The order granted these defendants to prosecute this appeal in forma pauperis might be construed as relieving them from the payment of all costs of this suit as a bond given for a devolutive appeal is not only to secure the costs of appeal, but the costs incurred in the lower court as well. Gillis v. Carter, 28 La. Ann. 805; Ray v. Shehee, 34 La. Ann. 1106. It would hardly seem fair or just, under the circumstances, to permit these defendants to litigate their case at great length in the lower court and incur a large bill of costs, and at the end of the trial, after judgment has gone against them, let them come in and take advantage of a situation which would relieve them from the burden of paying, and all this, without having given the plaintiff the right, which he enjoyed under the act to traverse the truth of the claim they make of their poverty and inability to pay. This we do not believe was the purpose and intention of the lawmakers in enacting the statute.
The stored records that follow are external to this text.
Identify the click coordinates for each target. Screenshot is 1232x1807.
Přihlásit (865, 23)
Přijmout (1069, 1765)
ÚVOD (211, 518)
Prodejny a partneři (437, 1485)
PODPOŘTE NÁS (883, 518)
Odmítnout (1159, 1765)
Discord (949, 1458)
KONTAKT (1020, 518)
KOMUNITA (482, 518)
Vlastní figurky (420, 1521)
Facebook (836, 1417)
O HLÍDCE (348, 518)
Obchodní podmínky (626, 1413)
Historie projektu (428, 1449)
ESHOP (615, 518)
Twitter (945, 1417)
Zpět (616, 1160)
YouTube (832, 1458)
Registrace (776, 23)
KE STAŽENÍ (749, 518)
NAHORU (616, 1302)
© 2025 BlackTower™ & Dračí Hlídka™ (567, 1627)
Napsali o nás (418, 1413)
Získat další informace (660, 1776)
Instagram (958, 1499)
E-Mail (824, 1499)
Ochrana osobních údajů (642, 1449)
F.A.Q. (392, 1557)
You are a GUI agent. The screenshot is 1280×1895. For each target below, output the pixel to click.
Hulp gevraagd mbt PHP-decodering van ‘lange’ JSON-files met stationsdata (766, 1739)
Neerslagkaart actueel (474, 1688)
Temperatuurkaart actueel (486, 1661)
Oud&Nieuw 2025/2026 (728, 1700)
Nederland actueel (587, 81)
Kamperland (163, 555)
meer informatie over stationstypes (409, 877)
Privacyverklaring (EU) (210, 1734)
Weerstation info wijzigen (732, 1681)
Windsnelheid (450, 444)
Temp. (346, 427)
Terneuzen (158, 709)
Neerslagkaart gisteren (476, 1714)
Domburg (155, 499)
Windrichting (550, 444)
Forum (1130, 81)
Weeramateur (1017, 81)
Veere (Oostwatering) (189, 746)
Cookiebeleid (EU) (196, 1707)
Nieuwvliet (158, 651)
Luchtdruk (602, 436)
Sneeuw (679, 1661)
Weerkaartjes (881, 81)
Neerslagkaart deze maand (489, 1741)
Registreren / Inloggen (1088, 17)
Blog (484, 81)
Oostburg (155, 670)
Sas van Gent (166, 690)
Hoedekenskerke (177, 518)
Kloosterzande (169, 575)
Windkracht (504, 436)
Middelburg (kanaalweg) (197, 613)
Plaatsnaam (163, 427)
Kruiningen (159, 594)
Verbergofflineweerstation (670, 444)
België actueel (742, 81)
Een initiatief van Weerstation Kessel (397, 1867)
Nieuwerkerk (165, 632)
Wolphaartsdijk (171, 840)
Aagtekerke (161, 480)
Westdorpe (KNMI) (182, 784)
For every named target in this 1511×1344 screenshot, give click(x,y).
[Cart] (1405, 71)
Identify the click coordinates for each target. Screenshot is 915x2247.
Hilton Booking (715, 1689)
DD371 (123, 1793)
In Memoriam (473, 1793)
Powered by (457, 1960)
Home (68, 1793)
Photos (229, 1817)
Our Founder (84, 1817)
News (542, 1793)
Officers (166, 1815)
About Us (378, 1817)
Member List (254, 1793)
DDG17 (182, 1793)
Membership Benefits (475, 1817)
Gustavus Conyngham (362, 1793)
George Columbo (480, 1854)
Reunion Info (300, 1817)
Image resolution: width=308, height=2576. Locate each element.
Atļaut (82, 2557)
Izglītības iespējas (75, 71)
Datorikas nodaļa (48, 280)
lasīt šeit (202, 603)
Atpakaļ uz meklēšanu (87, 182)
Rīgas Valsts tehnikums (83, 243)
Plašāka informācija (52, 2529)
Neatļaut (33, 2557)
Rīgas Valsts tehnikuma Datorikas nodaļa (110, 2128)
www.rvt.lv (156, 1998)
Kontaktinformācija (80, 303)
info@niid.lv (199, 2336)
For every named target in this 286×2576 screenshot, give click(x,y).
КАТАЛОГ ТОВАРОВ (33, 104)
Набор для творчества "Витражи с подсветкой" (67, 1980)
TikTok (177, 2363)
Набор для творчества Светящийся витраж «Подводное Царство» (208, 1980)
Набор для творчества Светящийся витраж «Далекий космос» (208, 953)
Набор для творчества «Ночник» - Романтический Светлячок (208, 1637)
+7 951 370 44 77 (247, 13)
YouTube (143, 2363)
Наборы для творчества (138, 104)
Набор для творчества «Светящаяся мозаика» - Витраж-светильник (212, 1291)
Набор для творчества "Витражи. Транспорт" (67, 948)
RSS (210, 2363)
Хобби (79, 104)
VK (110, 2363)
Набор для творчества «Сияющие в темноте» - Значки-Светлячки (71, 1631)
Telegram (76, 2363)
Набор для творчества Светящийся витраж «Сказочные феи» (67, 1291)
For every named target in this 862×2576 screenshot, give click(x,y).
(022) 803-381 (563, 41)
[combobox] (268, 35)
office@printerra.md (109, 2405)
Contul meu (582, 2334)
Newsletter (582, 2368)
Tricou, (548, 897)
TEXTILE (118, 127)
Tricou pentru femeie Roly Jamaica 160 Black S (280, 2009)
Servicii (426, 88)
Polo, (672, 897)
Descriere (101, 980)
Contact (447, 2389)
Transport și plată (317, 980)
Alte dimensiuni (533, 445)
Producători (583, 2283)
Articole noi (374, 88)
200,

All of these considerations have led us to the conclusion that the district judge was in error in granting the order of appeal to these defendants under the benefit of the statute, and the result is the same as if no order had been granted. An appeal without bond cannot be supported unless, as herein stated, the appellant had been relieved from the obligation by having exercised his privilege under the act at the proper time.

Counsel for defendants urges that the motion to dismiss the appeal cannot be entertained for the reason that in matters appertaining to appeal bonds the lower court retains jurisdiction and no appeal can be dismissed on account of insufficiency of or error in the bond, unless the motion complaining of such matter shall have been filed within three days after the return day. We presume that the contention is based on Act No. 112 of 1916, which provides for such matters in cases where a bond has been furnished as is pointed out in counsel's own argument. Obviously, however, the provisions of the statute cannot relate to a case like the present, where no appeal bond was filed at all and the district judge, as we have held had no right to relieve the appellants from their obligation to furnish one.

We think that the motion to dismiss the appeal is properly before the court, that it was properly urged, and should be sustained.

For the foregoing reasons it is therefore ordered, adjudged, and decreed that the motion to dismiss the appeal be, and the same is hereby, sustained, and that the appeal here in be dismissed, at the costs of the defend ants-appellants.